:: Excerpt provided

    As many as two dozen “Zoom” meetings a week are available to me “on line” — nearly doubling the opportunities for “participation” and information gathering to report on our equally fragile broadcast system (also dependent on wi-fi for transmission via the repeater on Mt. Konocti). And in nearly half of the ones I choose to spend my energies on there is some kind of disruption of internet service.

    The handling of the upcoming meeting with the North Coast Regional Water Quality Control Board (December 3, as explained in the compendium of “Valley People” items) and the Anderson Valley Community Service District is exceptionally well organized. (In fact, I copied it to a folder so that it can be used to help our less sophisticated organizations that struggle to manage the official conduct of meetings — compliant with the Ralph M. Brown Act, Robert’s Rules, agency policies and procedures — so that the local “investors” with theoretical decision-making power can be maximally supported while focusing on known critical points of importance.)

    The general manager of our local “public water district” explained that, had the women in the community had that decision-making authority, they would have developed wastewater removal and treatment to stop the contamination of the groundwater supply and could have avoided the cost and complications of having to form a water service district in the first place. A similar local agency might have been needed for the administration of that sewer system, but everyone would have been able to keep their private wells — and not had to pay for a resource that each had individually invested in already. (Fortunately, the source supply is well managed in the “developed” boundaries of the town’s system, and surrounding agricultural and commercial activities are not restricted in their uses by careful landowners — and staving off of the expansion into the territory by the pro-“growth” County “planners.”)
::::
### What to do
(1) In the excerpt on Zoom meetings and local water service, retype the part that starts at the words "As many as two" and ends after the words "of internet service.".
(2) According to the excerpt on Zoom meetings and local water service, why did the writer copy the handling of the upcoming meeting to a folder? Answer in one to three sentences.
:: Data segment
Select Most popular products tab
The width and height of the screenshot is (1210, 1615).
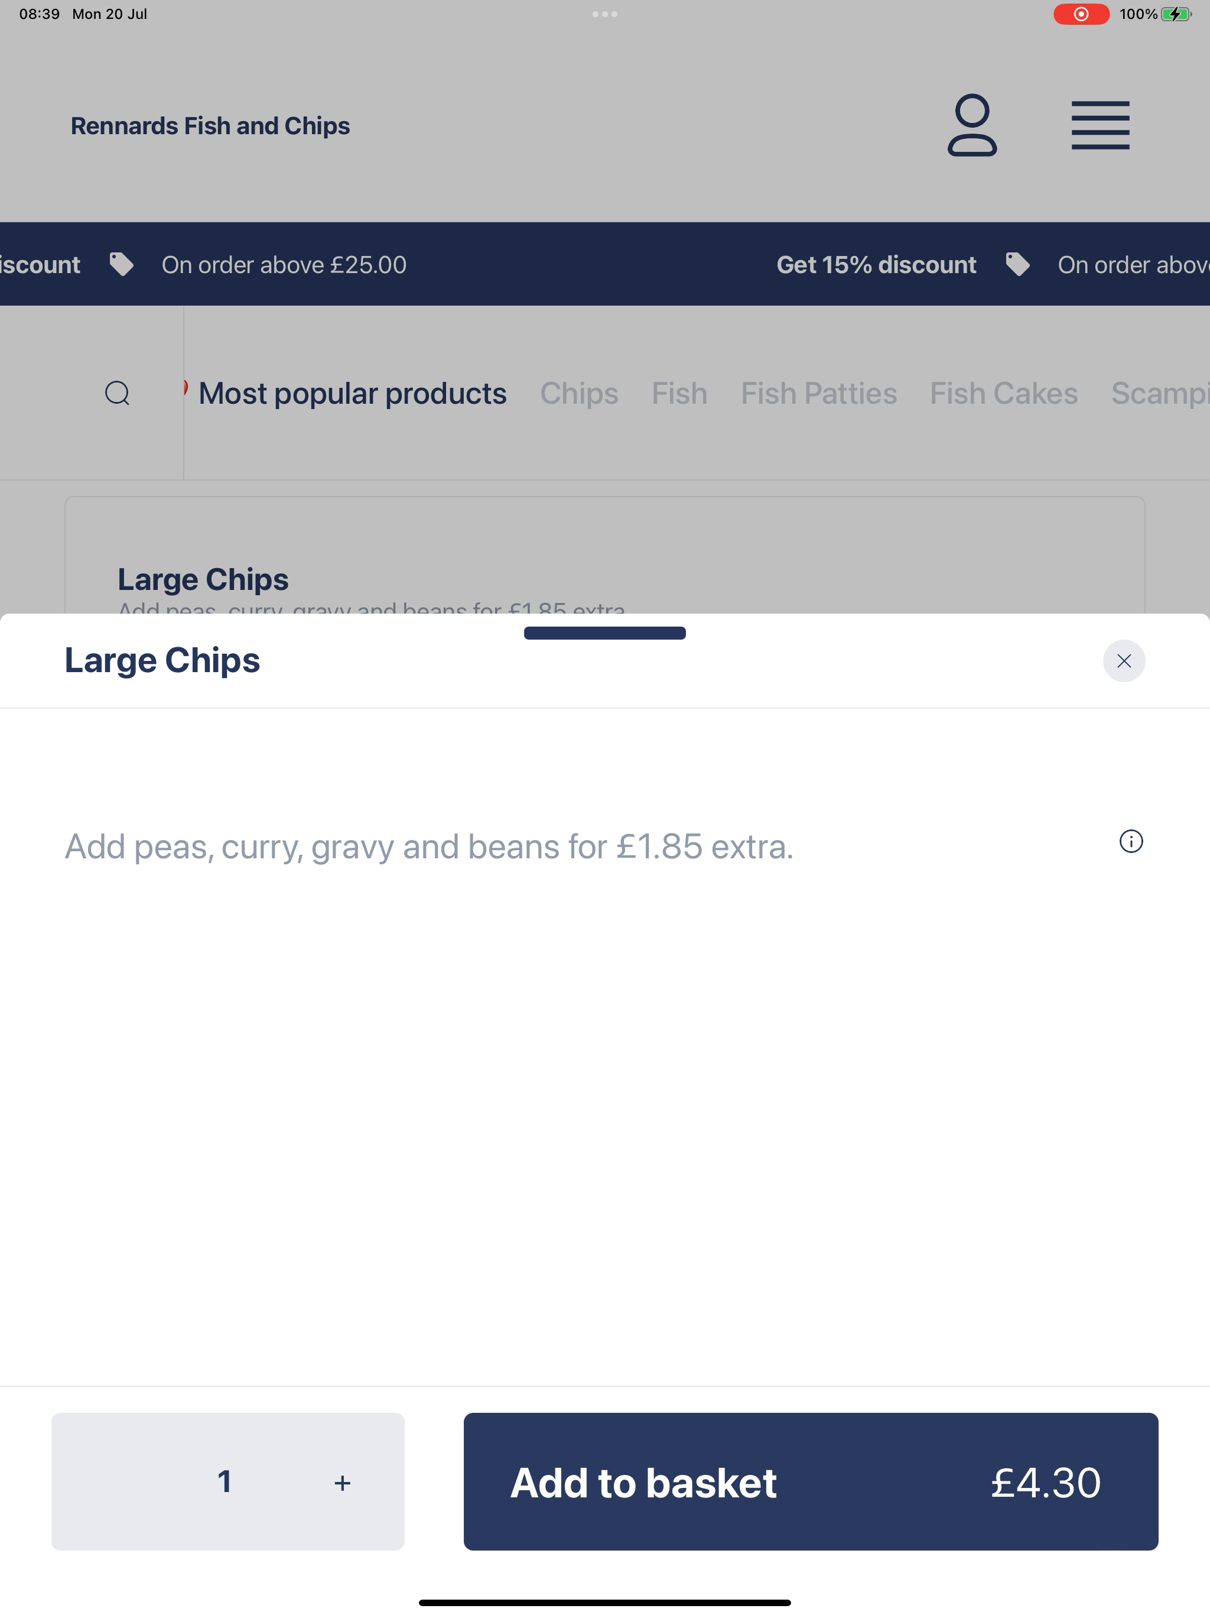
::::
### Responses to the exercise
(1)
As many as two dozen “Zoom” meetings a week are available to me “on line” — nearly doubling the opportunities for “participation” and information gathering to report on our equally fragile broadcast system (also dependent on wi-fi for transmission via the repeater on Mt. Konocti). And in nearly half of the ones I choose to spend my energies on there is some kind of disruption of internet service.

(2) The writer copied it so it could help less sophisticated local organizations that struggle to run meetings in line with the Ralph M. Brown Act, Robert's Rules and agency policies and procedures. The aim is to give the most support to the local "investors" with theoretical decision-making power while they focus on known critical points.